Token limit fix CVE-2023-49559

[uvzz]

Hi,

I added a default token limit value of 15000 and a token count inside next() function in parser.go

the limit should be configured by callers of the parser (i.e. gqlgen, genqlient, etc.). - Can you assist with that?

[coveralls]

coverage: 88.477% (-0.1%) from 88.575% when pulling d6689addacc778a4cac572bcb2d41f1c4e6b4395 on uvzz:token-limit-fix-CVE-2023-49559 into 591c98bb315b8c840f94afbaa566dc6770f9d98c on vektah:master.

[benjaminjkraft]

This doesn't seem to let callers set the token limit? All the structs in question are private. We will need to figure out how to wire it in, which is a bit painful since there is no existing options API.

One kind of strange way is to make it a field of Source. It's a bit weird at first blush but it actually kinda makes sense that the parsing limit might vary from source to source. That wouldn't make it easy to set a default, and doesn't work for the main LoadQuery API -- but that one could have a default and callers who care could use ParseQuery + Validate, I think?

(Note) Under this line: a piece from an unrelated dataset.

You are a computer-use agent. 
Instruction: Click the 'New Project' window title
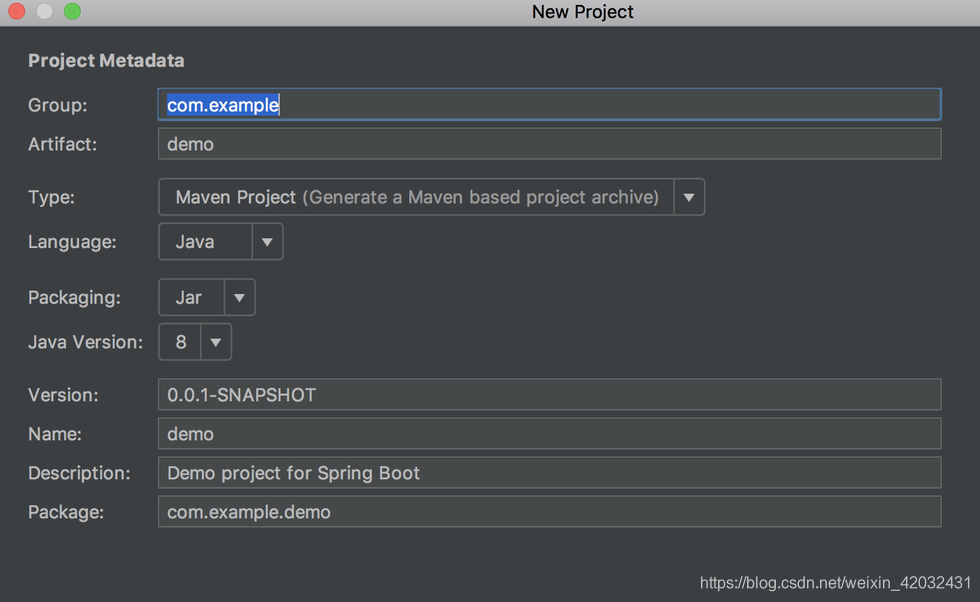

BTW, my opinion is still that this should be off by default; it is not a vulnerability for a parser to parse what you give it in its entirety, only for an HTTP server to parse input from the network with no limitations. (And I'm still unconvinced that request body size is not a sufficient limitation!) But I understand others might feel differently, so as long as it's possible to disable I'm fine being outvoted on that one.